Canonicalization is the process of presenting the document unambiguosuly in a
non-homogenous environment, and plays an important role in signing and
verifying digital signatures. When a document is passed through the
internet, some forwarding agents modify the document to the way their local
systems interpret character sets and line delimiters. When the
document is modified, this same document may be forwarded to the next transfer
agent who may likewise make other modifications before forwarding to the next
transfer agent. The final recipient is no longer guaranteed that the
document received is the original document from the sender even though a
"harmless" transfer occurred along the way. Under this same condition, if
the document is digitally signed by the sender, the recipient would not be able
to verify the same document. Therefore, the document has to be
canonicalized so that there is only one way in which the document can be
interpreted across transfer agents and local systems. When the
canonicalized document is signed on the sender side, it can be verified on the
receiving side.
Some of the different ways in which transfer agents and local systems interpret
the document may be:
Text-based presentations on local systems handle line delimeters using the
single carriage-return character (CR), or single line feed character (LF), or
carriage-return line-feed sequence (CRLF).
For text-based presentations, trailing spaces at the end of the line may or may
not be stripped.
Character sets in a message body containing binary data may or may not be
recognized by local systems.
Required Steps for Canonicalization
When a document is canonicalized, it is modified as follows:
Encode the document using 7-bit character set. So that binary data is
represented unambiguously, it must be represented in a 7 bit character set, and
that the characters in the character sets are recognized in all systems.
This is noramlly done by encoding the header and body of the document with a
Base64 or Quoted-Printable 7-bit encoding mechanism. The
Content-Transfer-Encoding header is then added with the applied encoding
mechanism name assigned as its value
For a message containing multiple body parts, each of the individual body parts
are encoded as though they were separate messages.
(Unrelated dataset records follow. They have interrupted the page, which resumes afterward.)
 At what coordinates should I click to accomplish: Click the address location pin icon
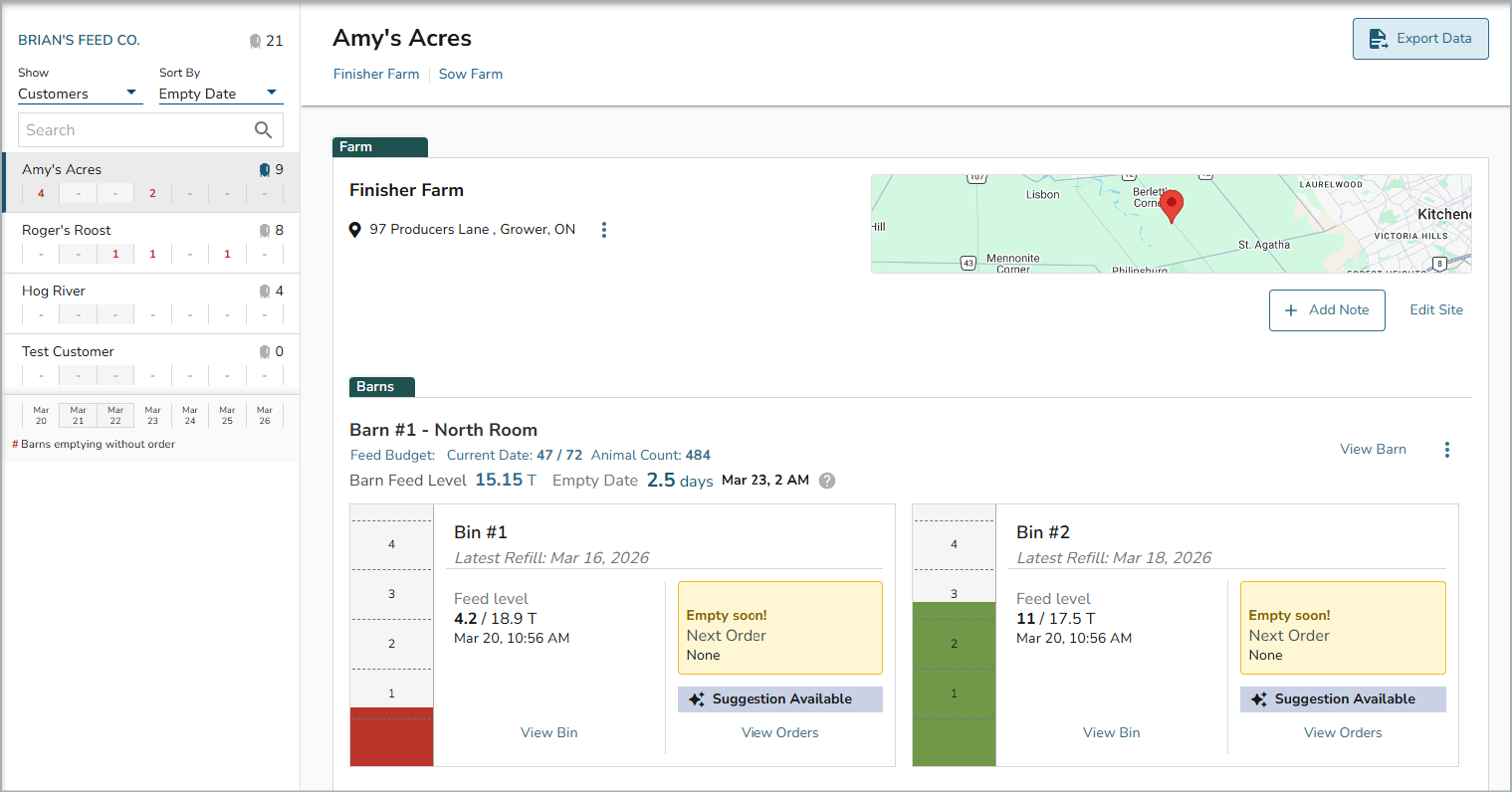pos(355,230)
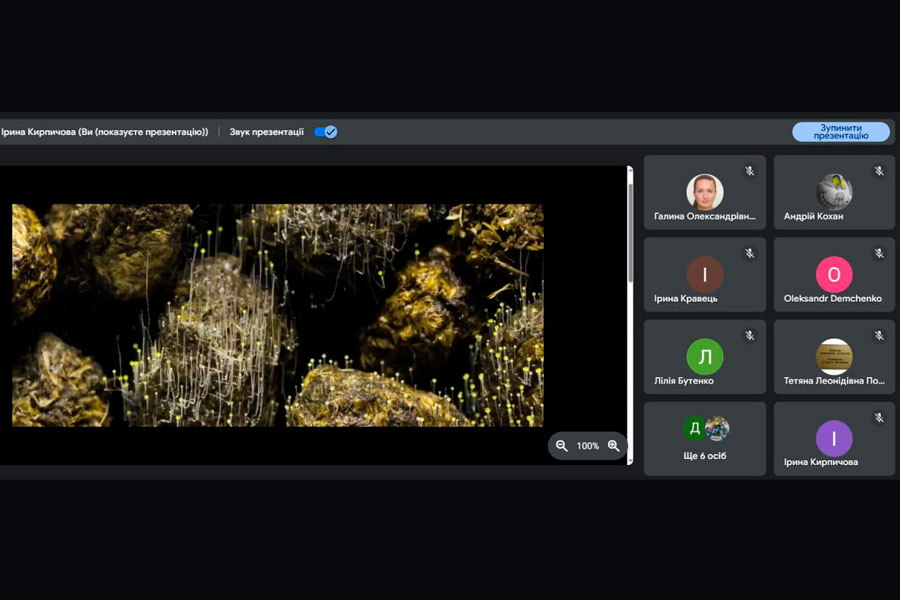Click the presentation vertical scrollbar
Viewport: 900px width, 600px height.
click(x=630, y=230)
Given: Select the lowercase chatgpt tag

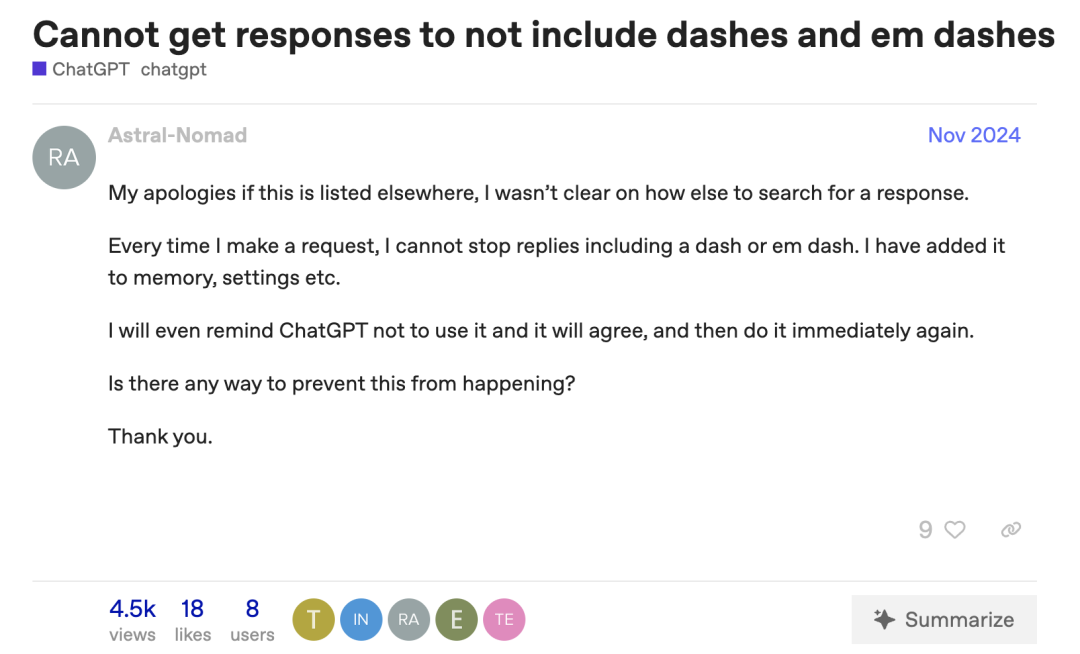Looking at the screenshot, I should tap(174, 70).
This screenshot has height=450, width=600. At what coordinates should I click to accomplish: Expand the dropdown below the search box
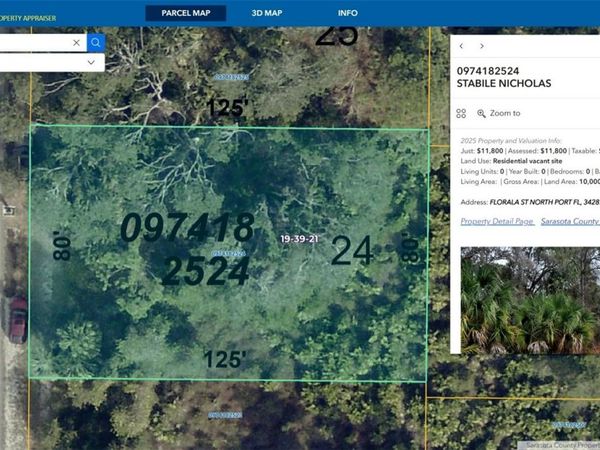(91, 62)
That is, since each
body part both contain a header and body, the body is encoded to the 7 bit
encoding mechanism and, in the same context, the Content-Transfer-Encoding
header is added with the information of the encoding mechanism. NOTE: The
encoding mechanisms in each of the body part may differ from the other.
For example, one body part may be encoded in Base64 and another body part in
the same message could be encoded in Quoted Printable.
If the document is already defined to be text (7-bit) then any occurrences of
single carriage returns (CR) and single line feeds (LF) are converted into the
canonical line delimiter CRLF sequence. The CR and LF characters have
octet value 13 (0xD) and 10 (0xA) respectively. This conversion is
required only for computing the digital signature on the document, and the the
original document without the conversion must be sent to the trading
partner. When the trading partner receives the document, the CRLF
conversion must be done before computing the digital signature.
Because of the many different possible representations of data that are
processed and transfered, the question of whether data is canonicalized or not
has to be determined. A MIME document is composed of two sections: a
header and a body. Framework EDI only reads MIME documents whose header
is already canonicalized, i.e. all characters in the header are 7-bit and are
all terminated using the line delimiter CRLF canonical form. In the same
token, Framework EDI prepares MIME documents with properly canonicalized
headers. Therefore, when preparing and processing, only the body is
canonicalized. As always, Framework EDI plays on the side of caution
from automatically modifying data, and it takes the followings steps to
determine if the body should be canonicalized before undertaking the process.
The body is scanned to check if it is already in 7-bit. In a multipart
message, all body parts are scanned including all nested body parts to check if
it is already in 7-bit. If the body is already in 7-bit then no
canonicalization is performed. This check is done whether the body
contain text or binary data. If binary data contain only 7-bit bytes then
no canonicalization is done.
If the body is not in 7-bit, the body is encoded using the encoding mechanism
that is applicable to the content described by the Content-Type header.
Currently, Framework EDI encodes the content types as follows:
Application/EDI-X12 is encoded to Quoted-Printable.
Application/Edifact is encoded to Quoted-Printable.
Application/EDI-Content is encoded to Quoted-Printable.
All other content types are encoded to Base64.
If the Content-Type header and the Content-Transfer-Encoiding are missing the
data is encoded to Base64.
If the body is described as having Content-Type Text/* or some 7-bit type, or
the Content-Transfer-Encoding describes a 7-bit encoding mechanism then no
transfer encoding is done, and a warning is generated stating that the body
contain binary data.
If the Content-Transfer-Encoding header exists and currently has the name of the
specified encoding mechanism then no encoding is done, and a warning is
generated stating that the body contain binary data.
If the Content-Transfer-Encoding header exists and the body is encoded in the
specified encoding mechanism then the header is assigned the name of the
encoding mechanism applied. For example, if the Content-Transfer-Encoding
originally has the name "binary", and the body is encoded in Base64 then the
new value of the header is assigned the name "base64".
If the Content-Transfer-Encoding header does not exist and the body is encoded
in the specified encoding mechanism then the headers is added and assigned the
name of the encoding mechanism applied.
When the message is in 7-bit, the entire message is scanned and all single CR
and single LF characters are replaced by the CRLF sequence. The message
may have been transfer encoded to arrive to its 7-bit character presentation,
or the message may already be defined as text. In either case, the CRLF
conversion is still required. This conversion is required only for
calculating the digital signature. The resulting text after the CRLF
conversion must not be sent, and only the text prior to the cnversion is
sent. When the message is received on the other end, the recipient must
do the same conversion of replacing all single CR and LF with the CRLF sequence
before computing the digital signature.